Objective:To collect data to estimate the sample size of a definitive randomized controlled trial to evaluate the effects of Melodic Intonation Therapy in post-stroke nonfluent aphasia.Design:A randomized, crossover, interventional pilot trial.Setting:Departments of Neurology and Rehabilitation from a university general hospital.Participants:Stroke survivors with post-stroke nonfluent aphasia.Interventions:Patients randomized to group 1 had treatment with Melodic Intonation Therapy first (12 sessions over six weeks) followed by no treatment; the patients in group 2 started active treatment between three and six months after their inclusion in the study, serving as waiting list controls for the first phase.Main measures:The Communicative Activity Log (CAL) questionnaire and the Boston Diagnostic Aphasia Examination (BDAE) were evaluated at baseline, and at six and 12 weeks.Results:Twenty patients were included.

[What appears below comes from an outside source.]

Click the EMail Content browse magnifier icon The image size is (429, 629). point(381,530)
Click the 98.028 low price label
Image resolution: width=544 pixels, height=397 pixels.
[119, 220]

Four of the patients allocated to group 2 crossed over to group 1, receiving the treatment at first. Intention-to-treat analysis: after adjustment for baseline scores, the mean difference in the CAL evaluation from baseline in the treated group was 8.5 points (95% confidence interval (CI), 0.11–17.0; P = .043), with no significant change in any of the BDAE sections. Per-protocol analysis showed similar results with a clear treatment effect (P = .043) on the CAL.Conclusion:Melodic Intonation Therapy might have a positive effect on the communication skills of stroke survivors with nonfluent aphasia as measured by the CAL questionnaire. A full-scale trial with at least 27 patients per group is necessary to confirm these results.